Matthew B.’s review published on Letterboxd:
Going into Portrait of a Lady on Fire, I was nervous about the dangers of being let down by the film’s immense hype. After the Cannes win, the Oscar-submission snub, and the most-recent Cesar Award drama, the film has been a major talking point for about 8+ months, despite only coming to my local theater last weekend. With near-unanimous praise on FilmTwitter, Letterboxd, and the like, it was a film with a lot to live up to. Thankfully, Portrait of a Lady on Fire is the type of film that is able to live up to its rave reviews.
Céline Sciamma creates one of the most personal, intimate films I’ve seen, despite it being set at the end of the 18th century. The decision to go without a score is brilliant, as it could’ve easily come off as emotionally-manipulative. Instead, the performances have to carry the emotion, and it feels so much more genuine and earned. Noémie Merlant and Adèle Haenel are pitch-perfect, and Claire Mathon’s cinematography is among the very best of the year.

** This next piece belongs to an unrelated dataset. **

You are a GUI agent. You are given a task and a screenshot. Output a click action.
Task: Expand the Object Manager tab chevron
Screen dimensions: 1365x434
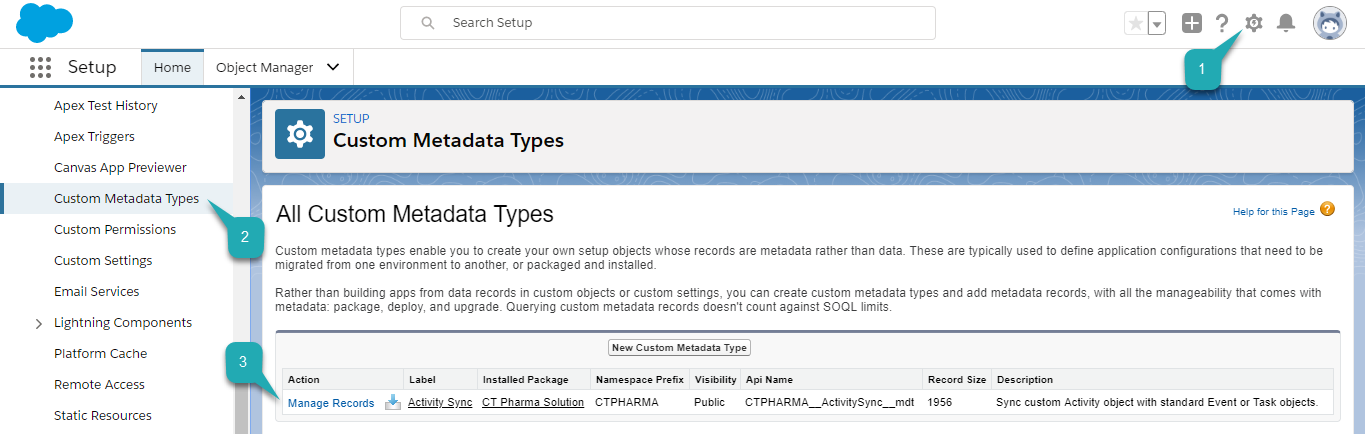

Between this and The Lighthouse, 2019 was a year for isolated, coastal period pieces, but the two films couldn’t be more different; for all the quirky, masculine madness that Eggers delivers, Sciamma has created a film that is fresh, relevant, and wholly feminine. When paired with Little Women, it seems 2019 was also a year for first-rate 18th century period pieces with predominantly female casts. While Gerwig gave us inspired adaptation, Sciamma shows us something completely new. Both films are deserving of all the praise they’ve had heaped on them (outside of all-male best director awards lineups).
Aside from a few shot choices that didn’t work for me, Portrait of a Lady on Fire is a triumph and among the best films of last year. A confident, bold work of lesbian filmmaking that should only see its status and esteem grow. So, so close to a five-star (five-flame) film.